— START Input for this task —

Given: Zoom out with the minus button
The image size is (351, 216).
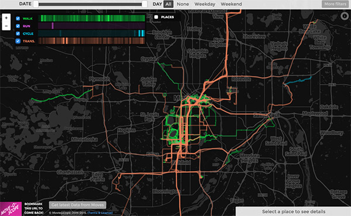Looking at the screenshot, I should [x=6, y=26].
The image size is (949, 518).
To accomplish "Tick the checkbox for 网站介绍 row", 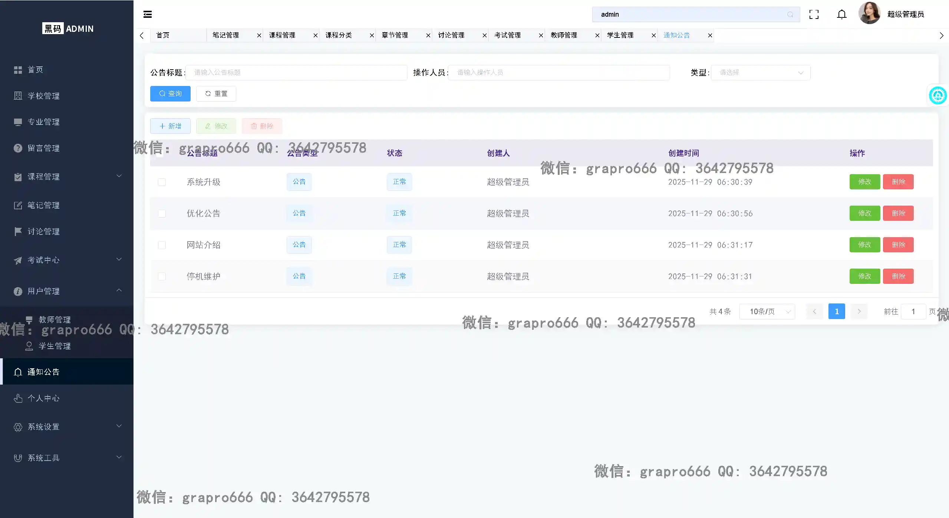I will click(x=162, y=245).
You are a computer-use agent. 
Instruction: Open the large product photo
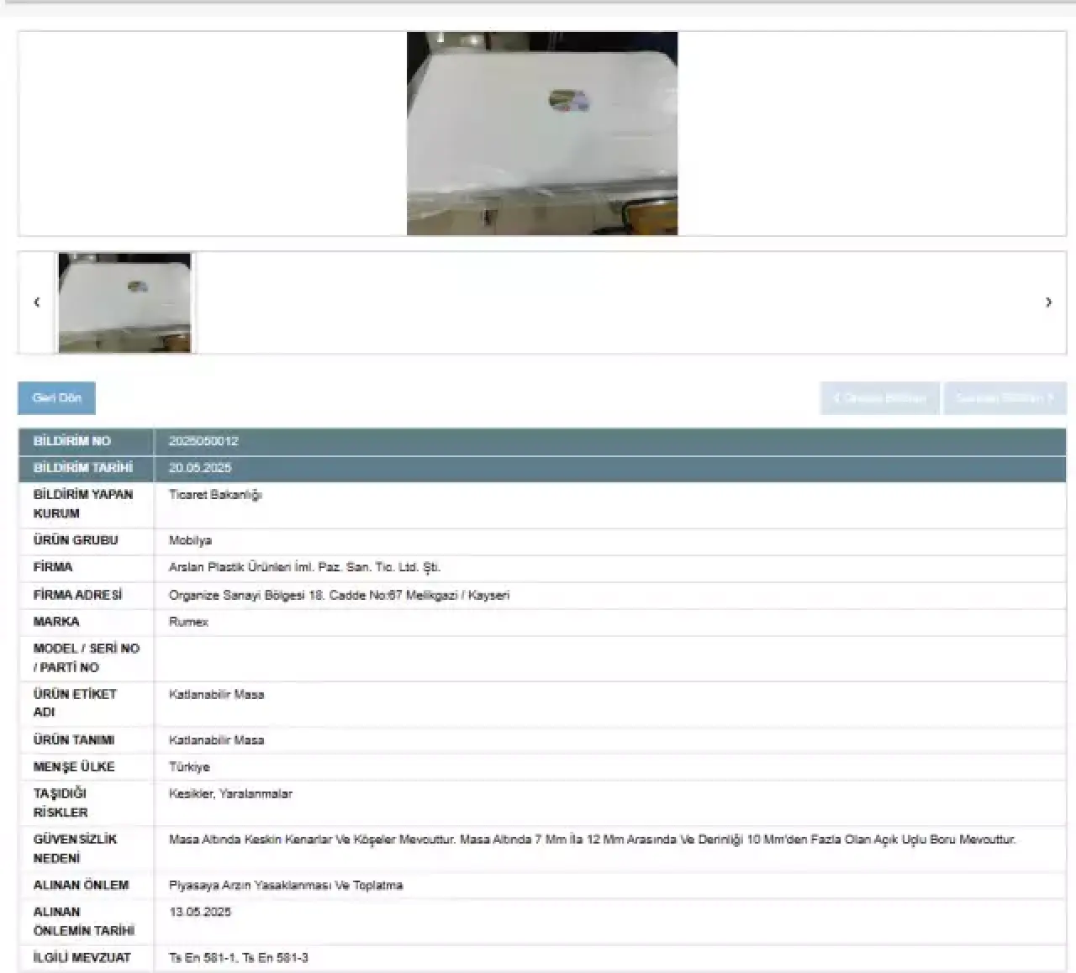(542, 134)

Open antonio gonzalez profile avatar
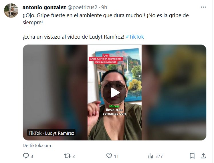(x=11, y=11)
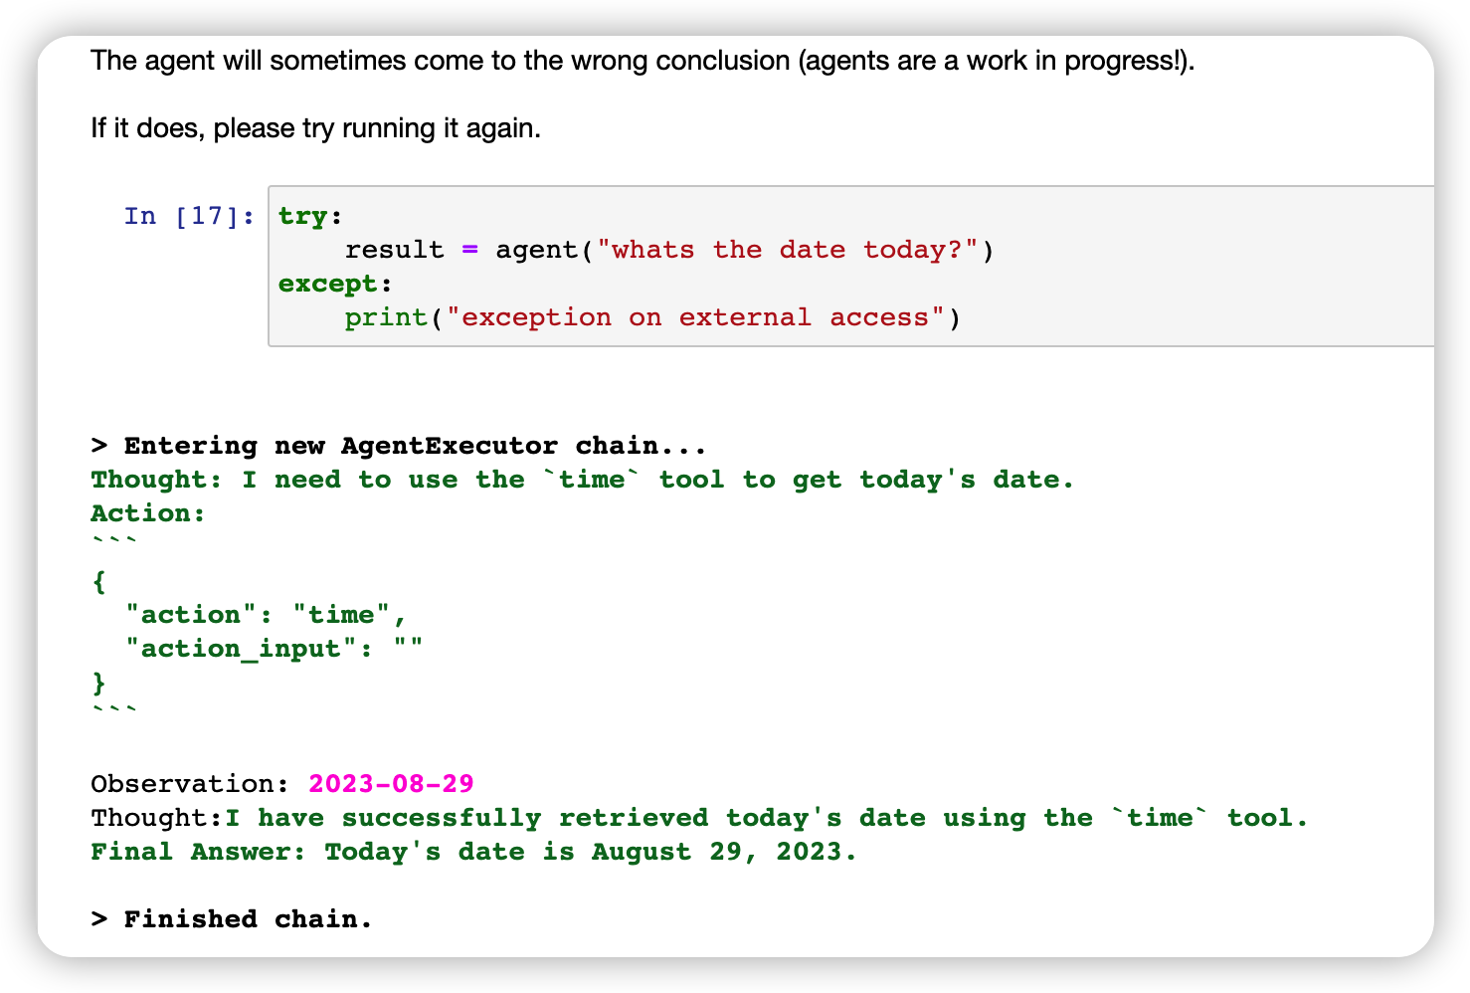The width and height of the screenshot is (1470, 993).
Task: Click the "please try running it again" paragraph
Action: pyautogui.click(x=316, y=128)
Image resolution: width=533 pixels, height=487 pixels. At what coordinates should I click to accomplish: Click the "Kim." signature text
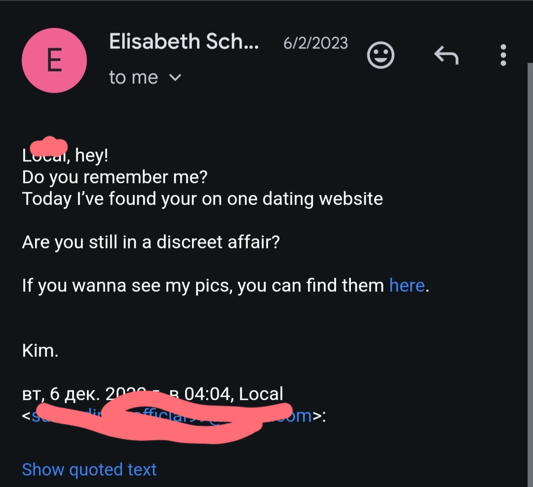tap(40, 350)
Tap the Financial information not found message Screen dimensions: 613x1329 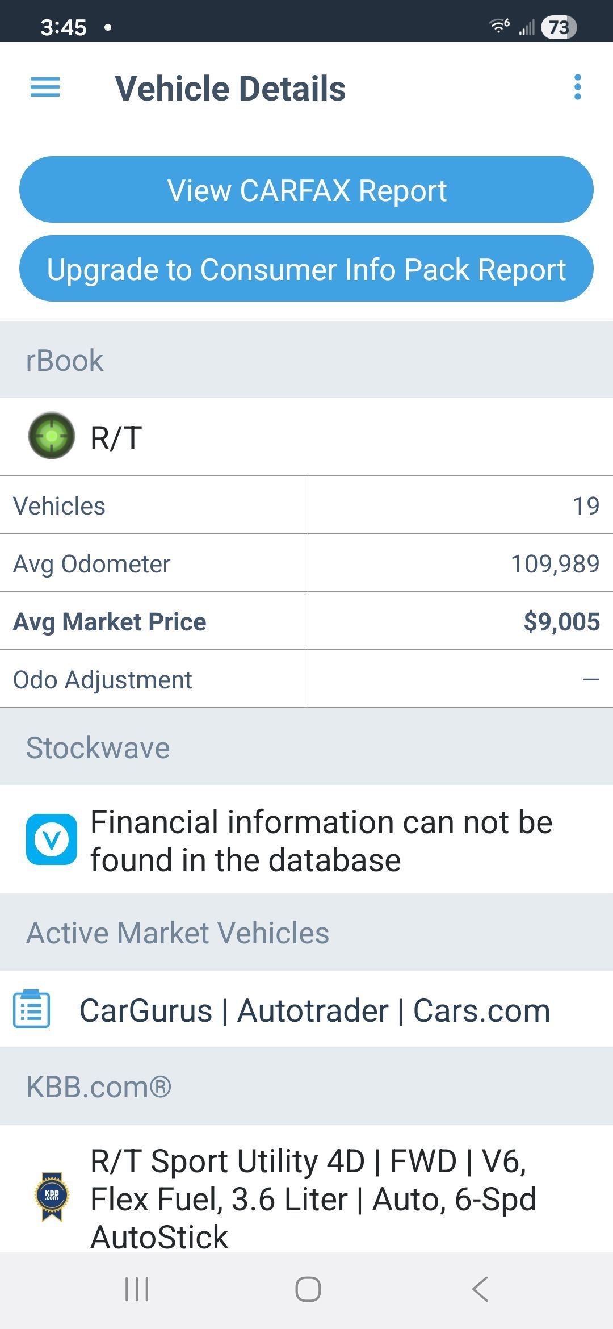(321, 841)
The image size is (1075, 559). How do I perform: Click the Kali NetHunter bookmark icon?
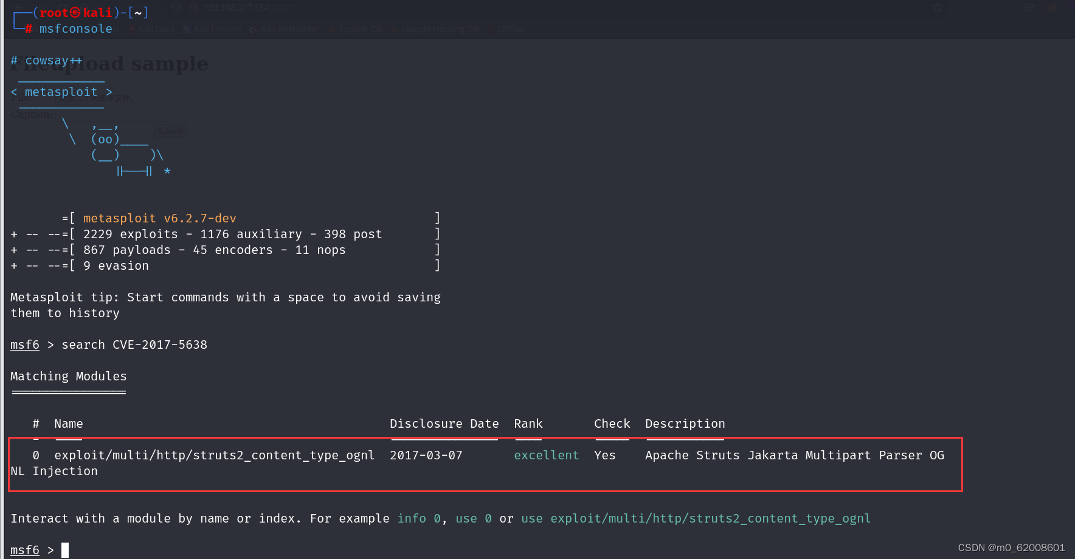tap(254, 29)
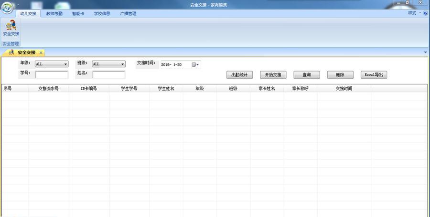Click the blue help icon
This screenshot has width=430, height=217.
426,13
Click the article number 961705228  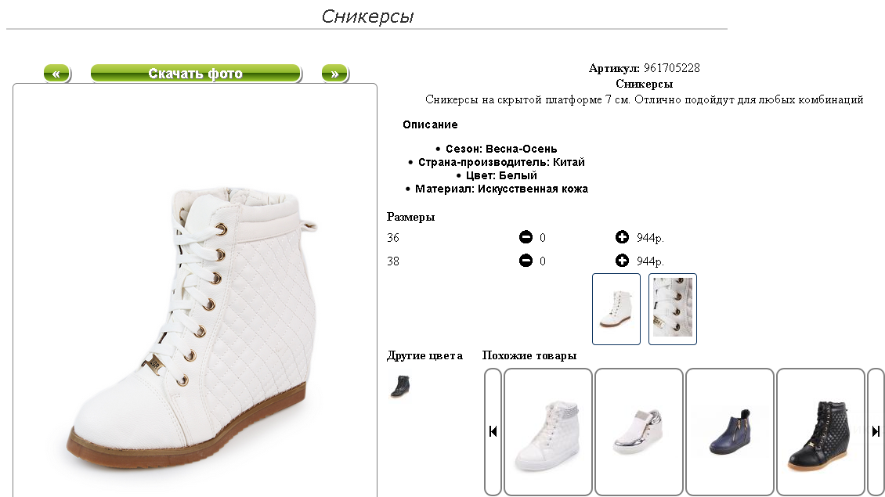(x=672, y=68)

— END Input for this task —

Work required:
Rewrite everything from the line containing "You are a computer-use agent." down to the line containing "Action: pyautogui.click(x=316, y=128)", substituting "icon" for "avatar" and leaving all else unchanged. Omit the pictures.

Reply to the task:
You are a computer-use agent. 
Instruction: Open the large product photo
(542, 134)

Open antonio gonzalez profile icon
(x=11, y=11)
The width and height of the screenshot is (1470, 993).
Task: Click the "please try running it again" paragraph
Action: pyautogui.click(x=316, y=128)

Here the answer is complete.